There's absolutely no reason why a narrow body aircraft could not be built optimised for long range, or a wide body aircraft optimised for short range, the simple fact is that nobody builds such aircraft. (At the same time, wide body aircraft such as the A330 offer very good short range, as well as long range economics).

To respond to your one uncertainty (is fuel saved on descent), yes, absolutely it is, but fairly typically, the fuel saved on descent is then used for the approach, making little difference to calculating the flight at cruise to overhead the destination.

Regards,

Old Smokey

Saw a thread a little while ago called something like "Flex or Full power which uses less fuel?"

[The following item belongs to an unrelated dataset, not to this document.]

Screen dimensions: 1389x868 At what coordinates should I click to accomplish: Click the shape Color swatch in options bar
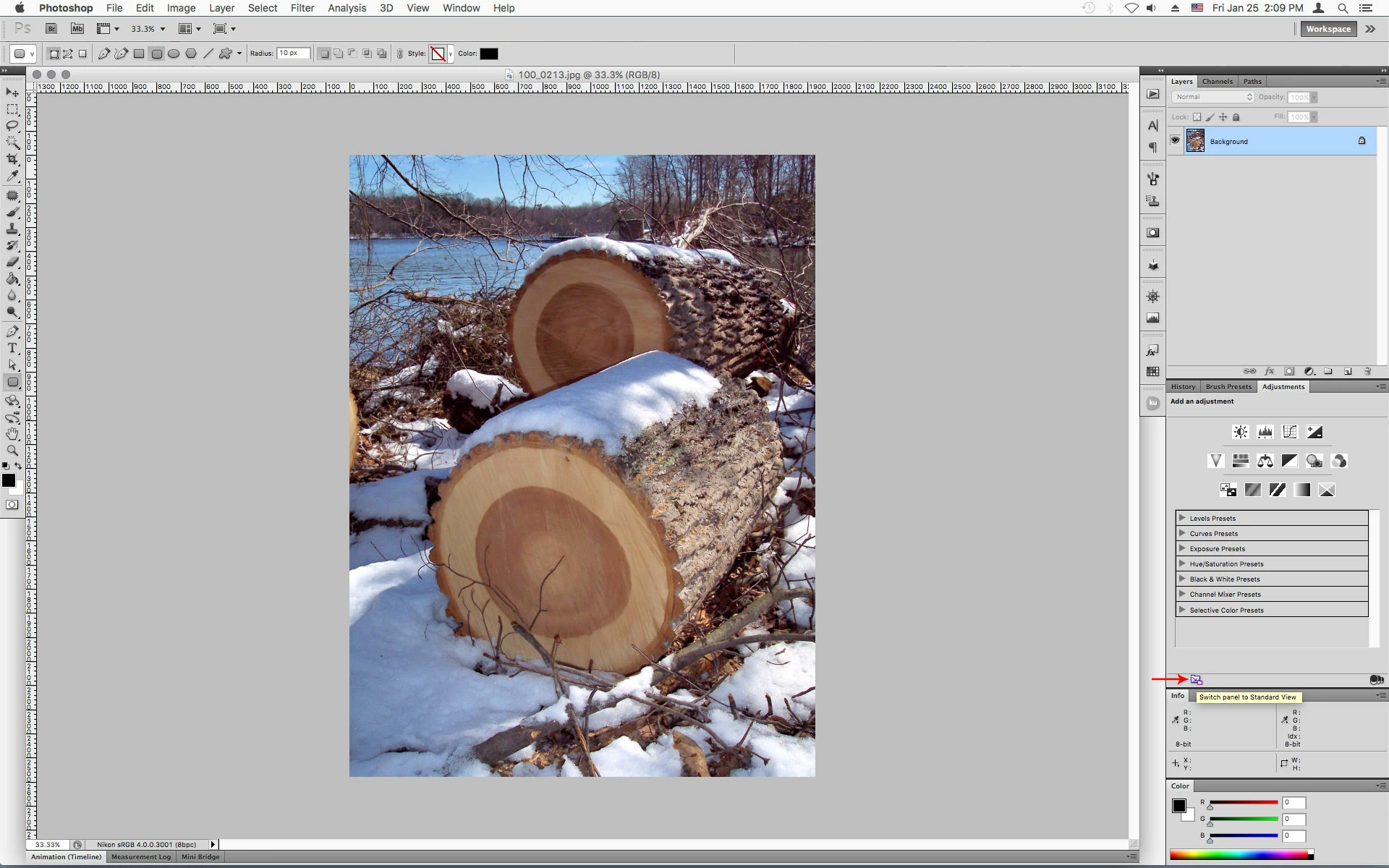489,54
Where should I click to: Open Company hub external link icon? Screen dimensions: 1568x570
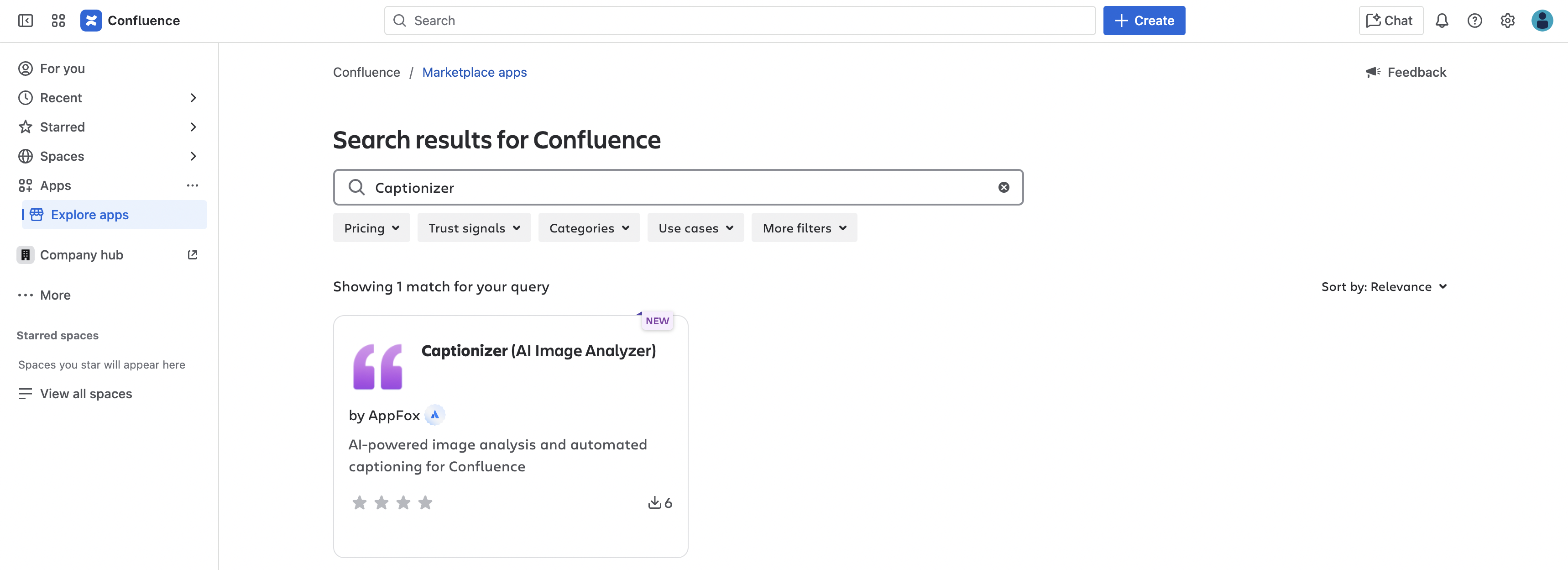[192, 255]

Seem to remember that the result was.

FLEX takeoff uses lower power, but uses it for longer to get to target altitude, total result is marginal INCREASE in fuel burn, but a decrease in maintenance bills, as engine core doen't get as hot.

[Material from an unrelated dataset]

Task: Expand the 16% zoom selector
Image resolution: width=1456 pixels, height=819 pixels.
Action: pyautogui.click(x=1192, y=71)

Good search term to use on this site:-

FLEX (Airbus speak)
Derate
Assumed Temp(erature)
Also "Cost Index" which is a whole new topic in itself, basically your airline decides how oimportant 2 factors are to them, Fuel Price, and Hours in the air (Maintenance Price) you then dial a number between 1-100 (or is it 0-100) into the aircraft and it picks a speed to cruise at accordingly. Fuel price high - go slower, Fuel price dirt cheap - go faster.

Hi ES,

On the A320 at fairly high weights, the fuel flow PER ENGINE is about 2500-3000 kgs/hr during take-off i.e. 5-6 tonnes per hour. Typical total burn to top of climb (usually FL350) is 2 tonnes. Cruise fuel flow per side is about 1200-1300 kgs/hr. Descent at idle is about 300kg/hr per side. Don't know about final approach - too busy - but it's high due to high drag configuaration.

The art of fuel management is complex. There are various ways of doing things but we are constrained by the requirements of ATC and arrival routings etc. But for example, descending at a slower speed is more economical than high speed. Why?

If you descend at a higher speed, you will start your descent later than if you were to descend at low speed. Therefore by descending earlier (slower) you spend less time in the cruise at cruise power and more time at idle and hence save fuel. Typical fuel burn approaching top of descent is about 40 kg/minute. So if you descend 1 minute earlier (say, 280 knots as opposed to 305 knots) you will save 40kgs in descent. (It works :) ).

Of course there are many other factors that can be taken into account to minimise overall costs - fuel just being one of them.

A4